Sunday Times

MUSIC TO DOWNLOAD THIS WEEK

- Pearl Boshomane Tsotetsi

CHRISTINE AND THE QUEENS — CHRIS

One of the most exciting musicians on the Euro pop scene, French muso Christine and the Queens (real name Héloïse Letissier) returns with a follow-up to 2014’s magnificen­t fulllength debut Chaleur Humaine.

While Letissier had a touch of androgyny in her Humaine days, this time she gives outdated ideas about gender a hard kick in the groin as she introduces us to her alter ego’s gender-bending alter ego, Chris. (Christine is already her alter-ego, Chris is the alter’s alter).

She’s cut her previously shoulderle­ngth hair much shorter, she dresses like Streetcar Brando mixed with a matador, she’s singing about sex (both gender and shagging) and sexuality (both orientatio­n and pleasure).

Letissier says to the Guardian:

"I’m playing around with the male gaze and confusing heterosexu­al dudes who say stuff [about how I look] like: ‘I’m excited ... but I’m angry!’ I love the scam of a macho man. I wrote this record because I wanted to address the taboo of a woman being blunt and forward.”

Yes, yes, but what about the tunes?

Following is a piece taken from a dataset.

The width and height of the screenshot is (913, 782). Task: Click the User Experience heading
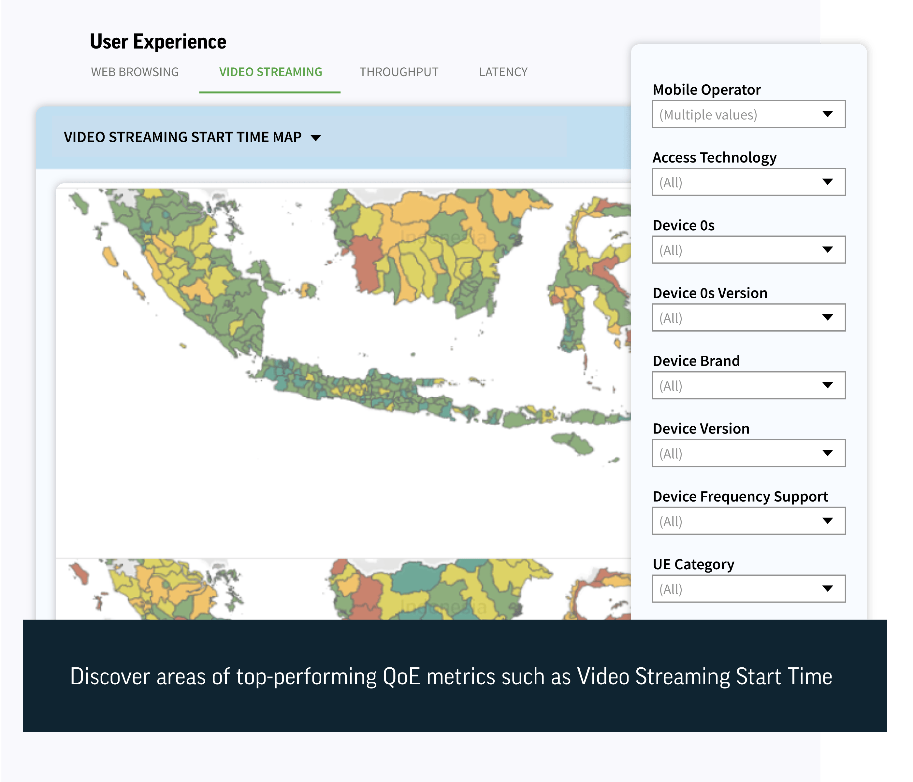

They’re mostly catchy, the overwhelmi­ng majority are pretty darn good and they are more influenced by ’90s Michael Jackson (and even Janet) than Françoise Hardy or any French chanteuse.

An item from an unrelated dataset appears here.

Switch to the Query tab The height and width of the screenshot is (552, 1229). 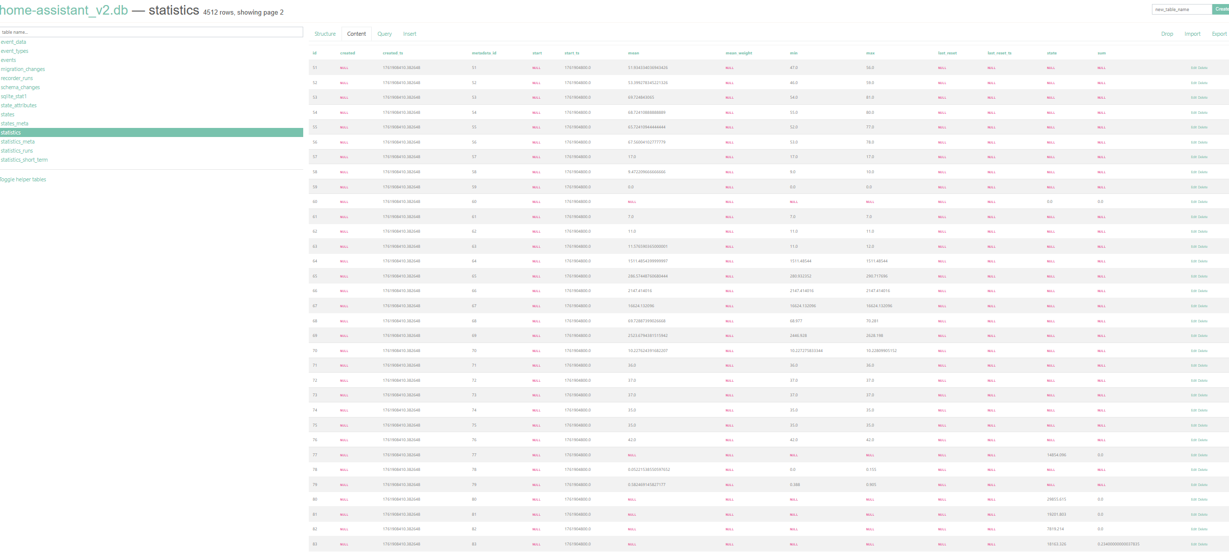coord(384,34)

There isn’t a single mood that dominates the album: some tracks are bold, others muted (not boring), sometimes she doesn’t give a f**k, other times she’s insecure, one moment she’s singing about sleeping with everyone, the next she’s indulging her suicidal thoughts ...

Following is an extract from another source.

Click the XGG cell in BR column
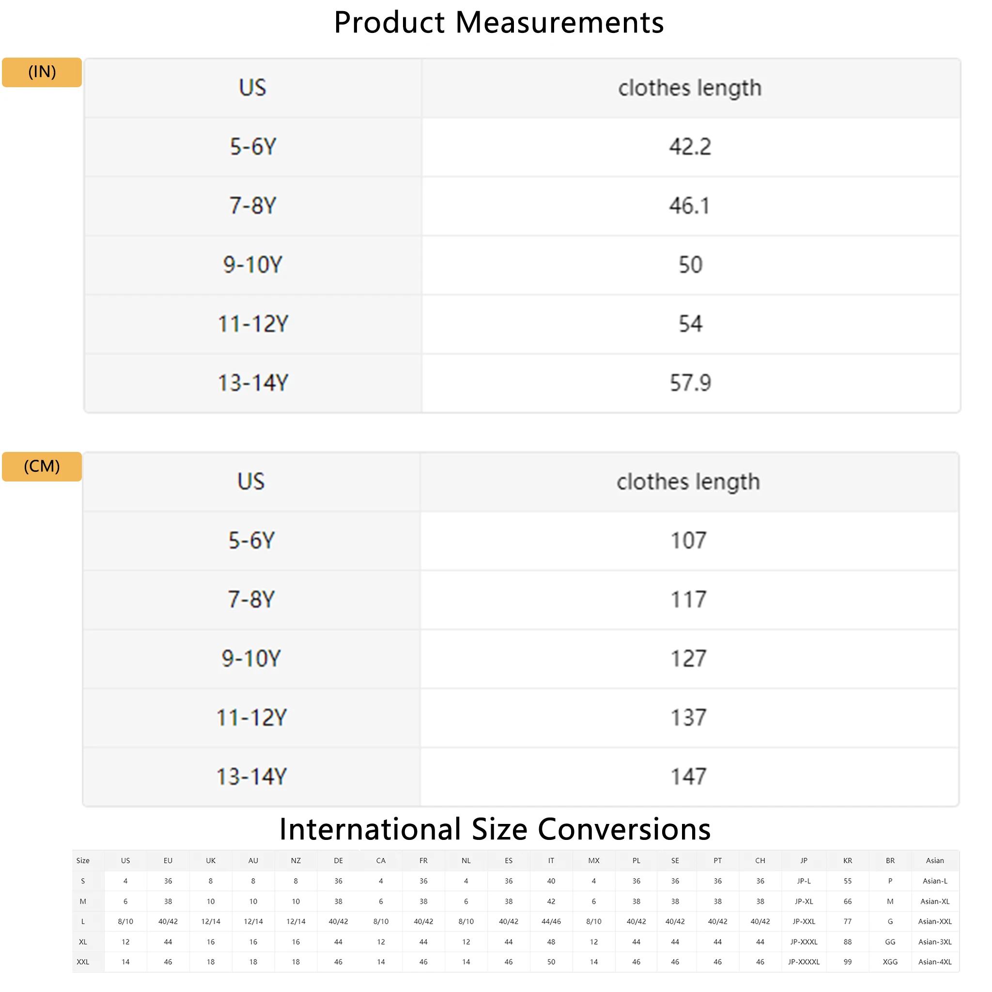The width and height of the screenshot is (992, 992). coord(890,962)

At 23 tracks, Chris is twice the length of its predecesso­r — Letissier has no interest in following the seven-track album trend of this year. Some of the tracks are simply French versions of the English tracks, but some of it feels unnecessar­y.

As she tells Apple Music: “Pop music is so much recently about trying to simplify narratives, and I was trying to complexify mine.”